Set the records down again, exactly, without their images.

[Stored items]
*** Block opens ***

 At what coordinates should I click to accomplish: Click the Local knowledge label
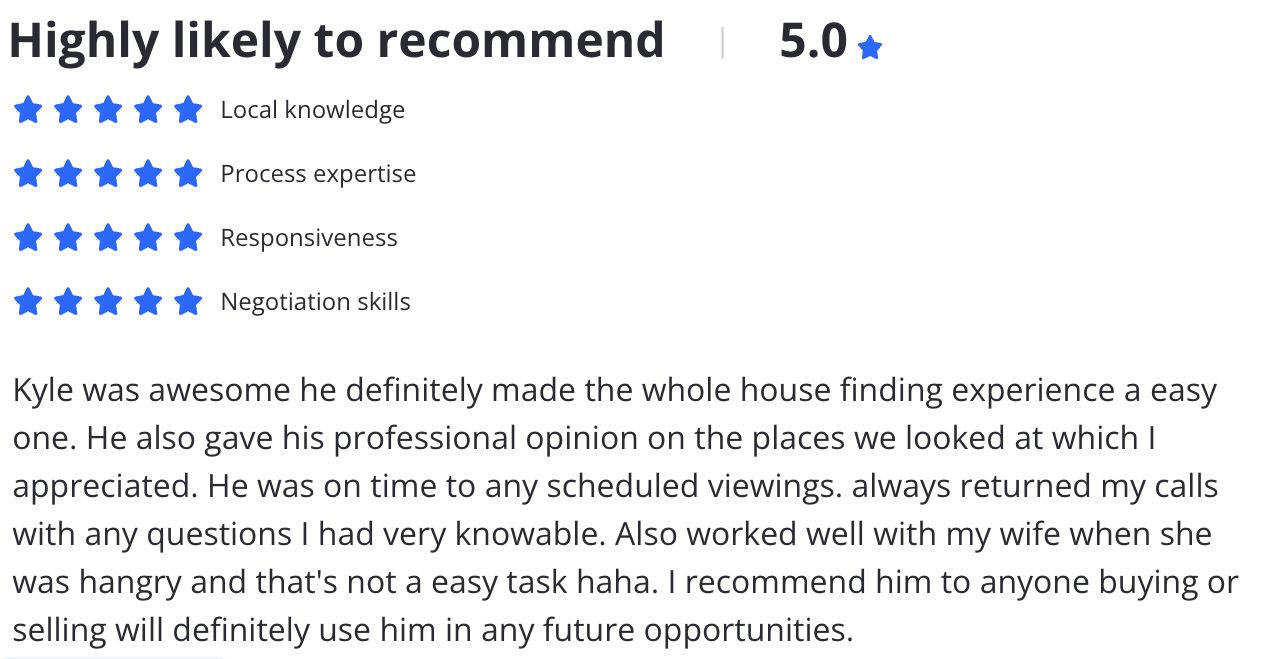coord(313,110)
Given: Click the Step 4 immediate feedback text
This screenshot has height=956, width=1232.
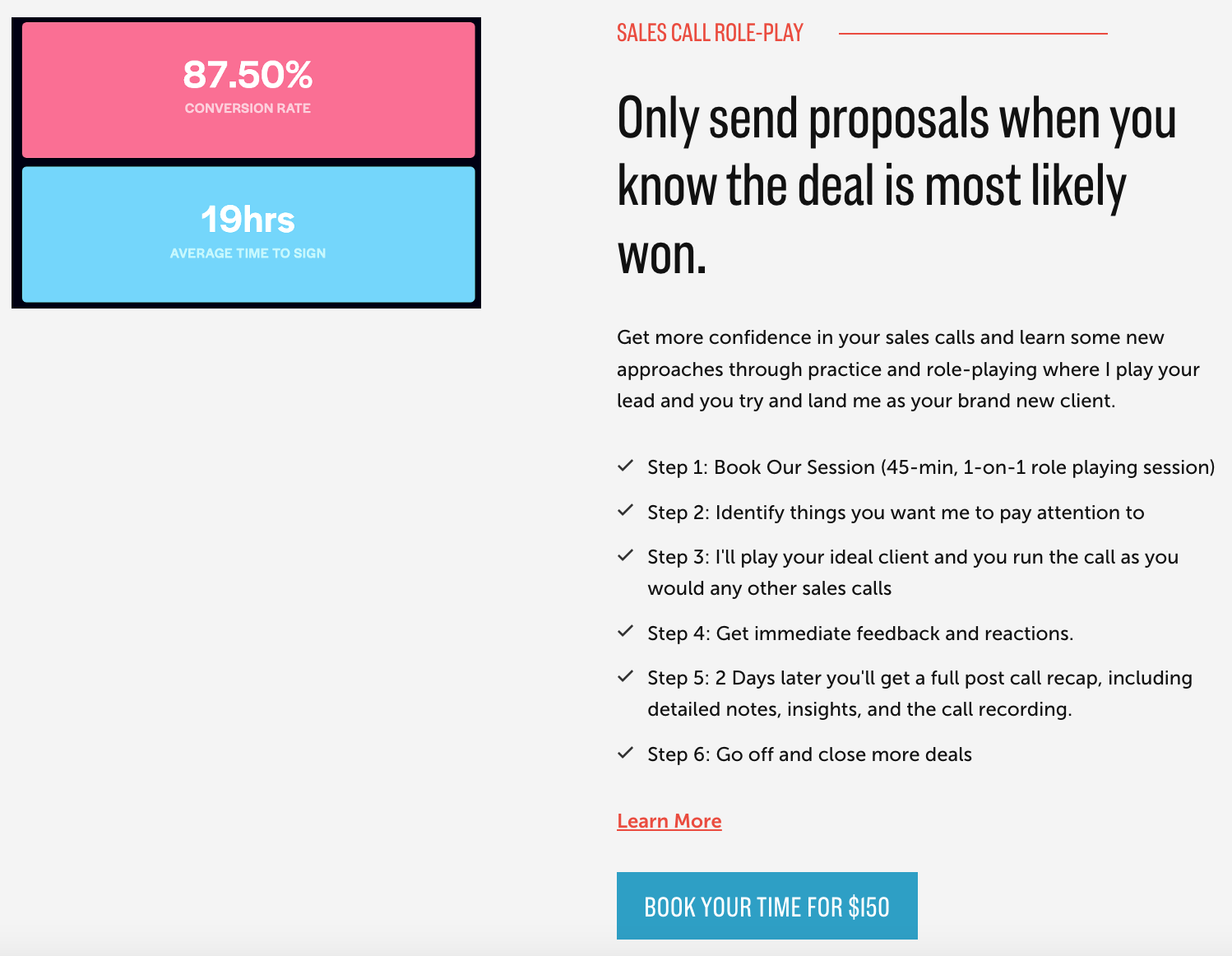Looking at the screenshot, I should (860, 633).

*** Block closes ***

[TASK RESPONSE]
 At what coordinates should I click to accomplish: Click the Local knowledge label
coord(313,110)
Given: Click the Step 4 immediate feedback text
This screenshot has height=956, width=1232.
Looking at the screenshot, I should (860, 633).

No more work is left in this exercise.